The company has 14 people and it may grow to 18 this year.
Finding the opportunity
Leino was previously running a semiconductor startup and it started its exit process. So Leino came upon the opportunity with Agate Sensors last fall and seized it. He joined the founding team.
“They made the breakthrough with that tech four years ago, when they started to see that you can indeed measure the full range of the light spectrum with one or more pixels. So every individual pixel is a kind of spectrometer,” Leino said. “For me, that was really, really interesting. I started to investigate that further and I saw the potential. It’s really something new that nobody else has.”
The sensor measures the light coming out of any given object, and it can figure out the different materials because every material reflects light in a different way. The sensor measures the reflections of the applied light, or the reflections of the light. It can be measured more accurately than a human eye can see. It consists of an optical element that requires no filter so that all the light goes onto the sensor, Leino said.
“You can teach your system to recognize certain materials, like the light reflection from a living tree.

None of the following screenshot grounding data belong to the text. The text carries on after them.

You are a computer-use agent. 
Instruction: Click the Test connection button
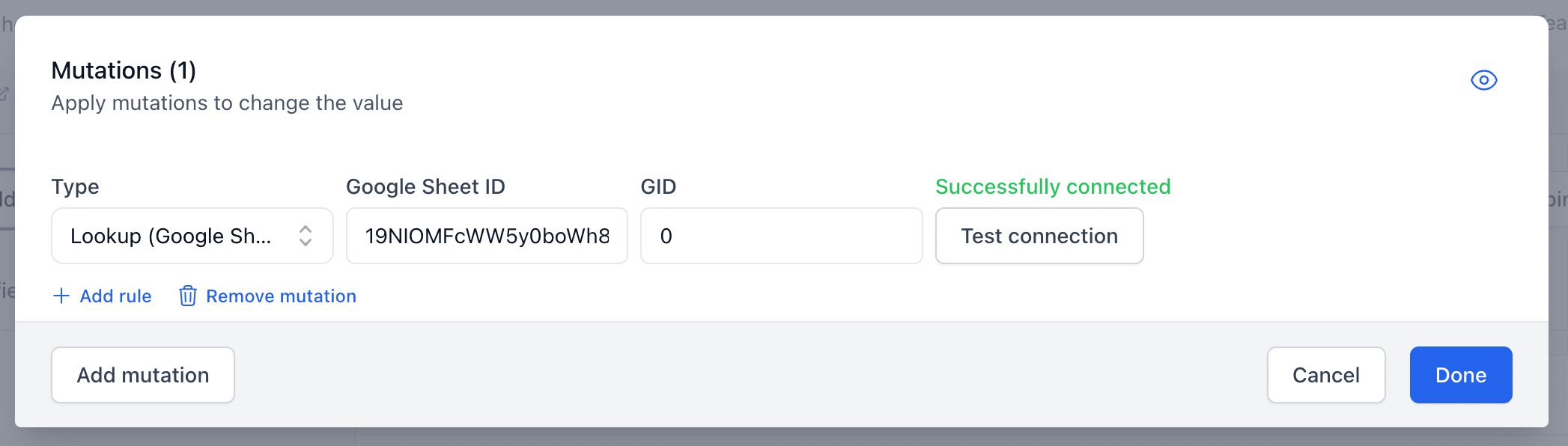click(x=1039, y=236)
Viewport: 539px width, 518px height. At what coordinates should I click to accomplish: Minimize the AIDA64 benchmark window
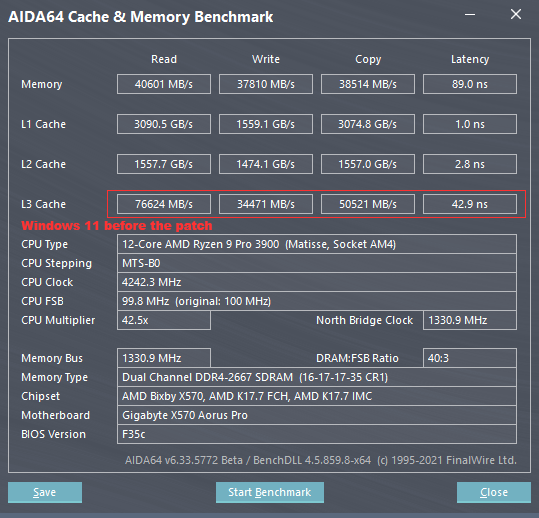(470, 14)
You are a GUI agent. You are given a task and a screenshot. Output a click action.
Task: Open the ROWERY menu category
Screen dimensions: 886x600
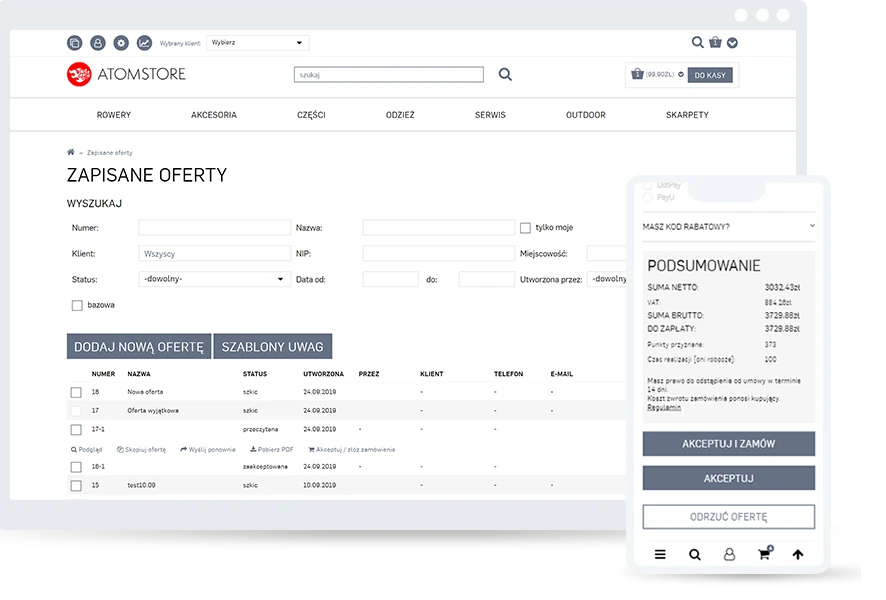(x=114, y=115)
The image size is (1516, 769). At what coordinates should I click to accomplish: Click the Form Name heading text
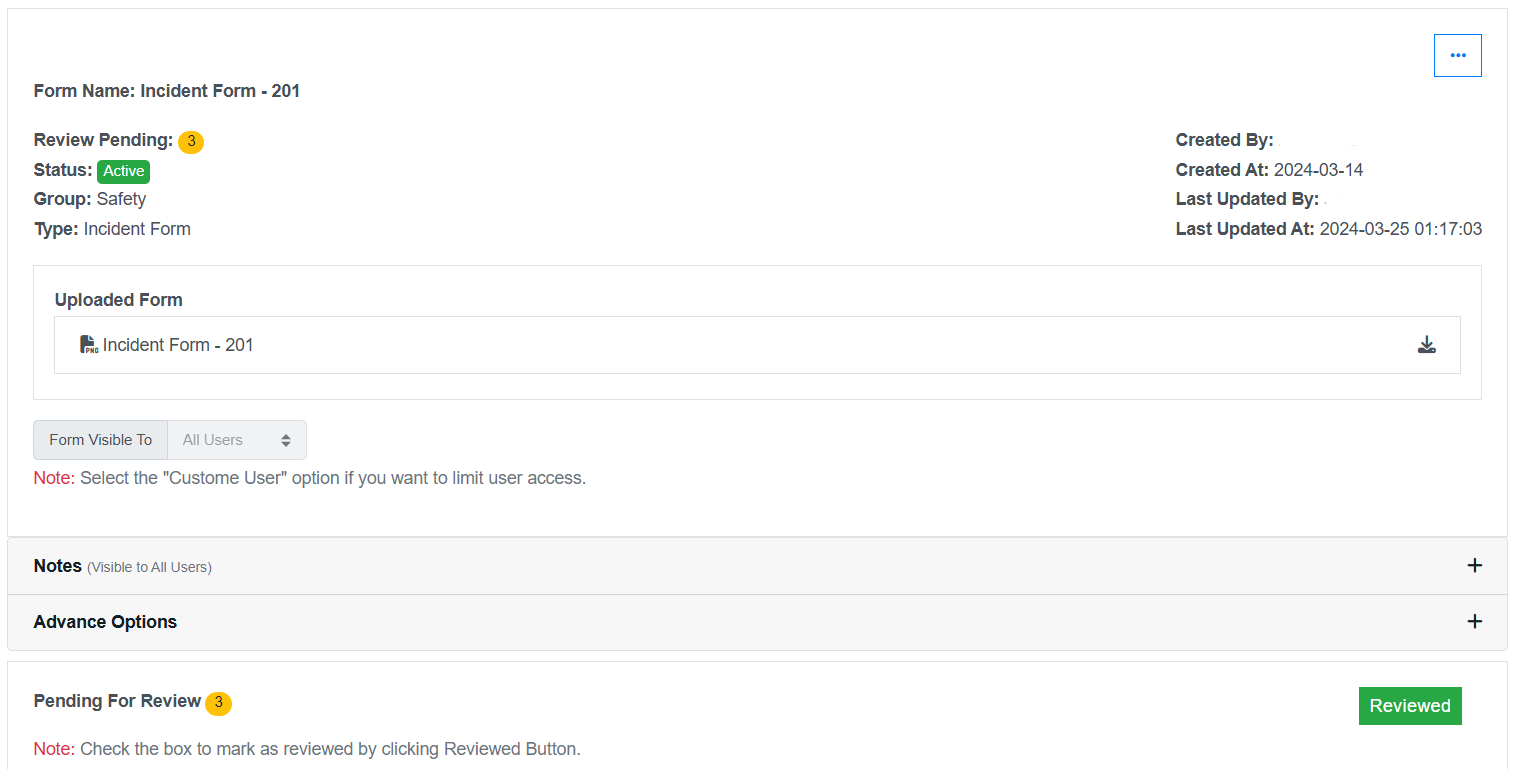pos(167,91)
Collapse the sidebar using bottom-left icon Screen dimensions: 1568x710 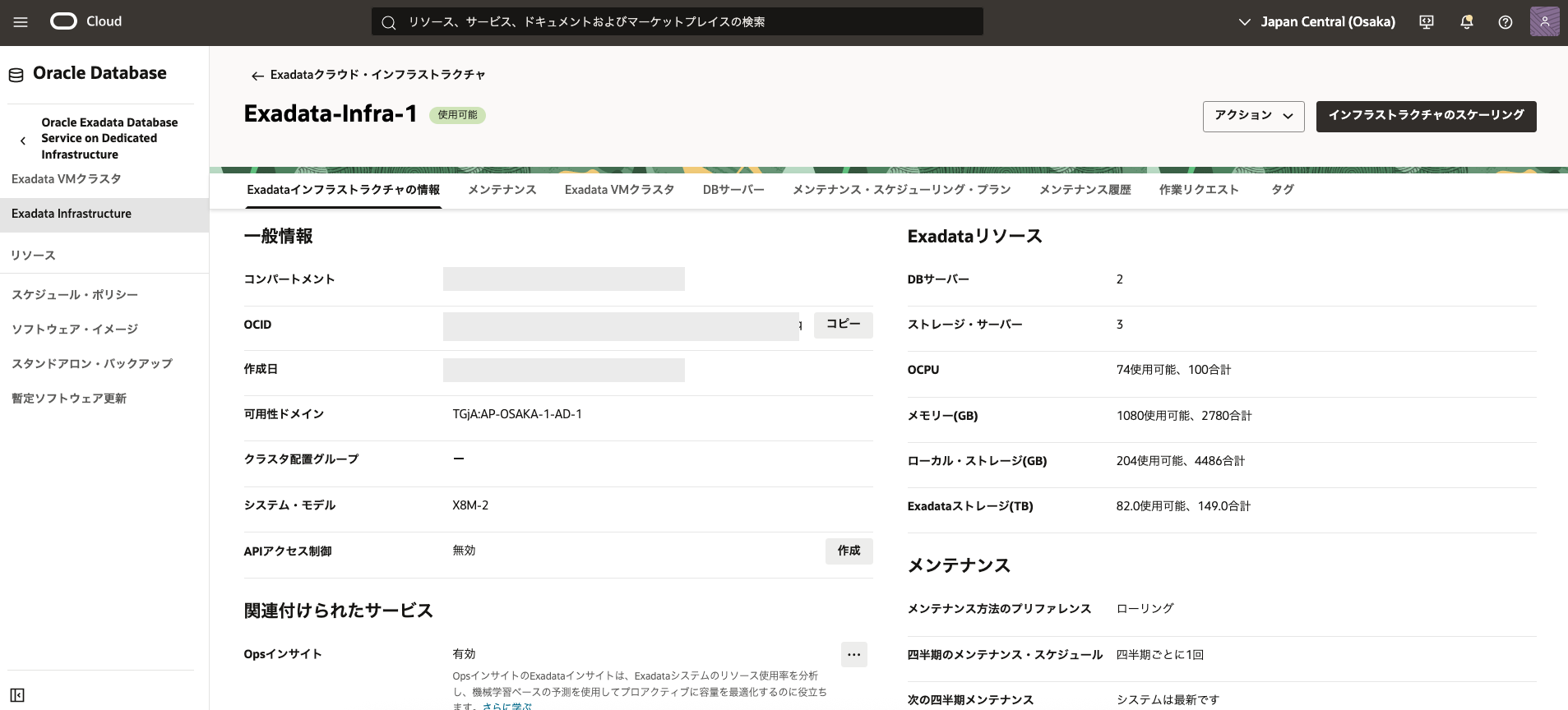pyautogui.click(x=17, y=695)
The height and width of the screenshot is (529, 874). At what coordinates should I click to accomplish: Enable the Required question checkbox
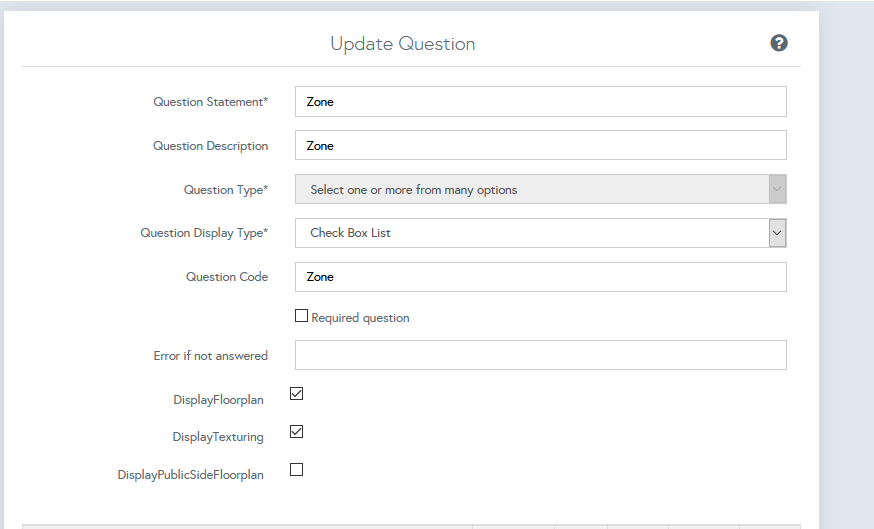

It is quite different from the plastic that tries to mimic a tree or even a tree that has been cut down. It can be measured very accurately within 10 nanometers or less” in terms of the light measurement.
The sensor measures light in the visible light spectrum and near infrared. If the company uses special materials, then it can go far beyond the infrared domain. The sensor is essentially a camera, built like a pixel, with a camera module.
“We can put tens of millions of these Agate Sensor pixels together, and then we can create the picture,” he said. “We can measure the light way more accurately. When you see a sunset with a digital camera, you can’t really capture all of the colorful view you see with your eyes.”
It’s like the difference between a digital photo and a more accurate analog photograph that captures more colors. In this case, one pixel on the sensor is two microns by two microns. The chip itself with the full sensor is a few millimeters squared. The chip is connected to a CPU that runs the algorithm. That could serve as the processor for a smartphone or for a smartwatch.
Leino believes his company’s solution is better as it has a broader sensor range, can pack many more of them in a space, and it is simple to manufacture.
“We can run it through a standard fab (chip factory) without any changes today,” Leino said. “It can be produced in any fab with an older CMOS process. We are working with one for mass production.”
Potential applications
One of the big advantages of the tech is that it has a long range. You can put a sensor on a drone and it can use the optics to detect materials in an object from a long distance. In this case, there is no optical filter that removes light from the sensor, so all the light from the object hits the sensor and its photosensitive element. It works in the night and low-light conditions, he said.
“You can easily control the light, so you can have full control of the light source and full control on the measurement device,” Leino said. “In an outside environment, you need to take into account all kinds of light reflections, sunlight conditions and so forth. It makes it a bit more complicated, and we control both the incoming light and the measurement.
The company is just starting to work with potential customers to figure out applications. The company will do proof of concepts and evaluation kits and move into its next phase of development.
One of the defense markets is putting sensors on drones so they can better discern targets. With a drone, you could scan a battlefield with the tech and see if there are any decoy vehicles made out of plastic. You could detect an explosive device that someone is trying to sneak through airport security.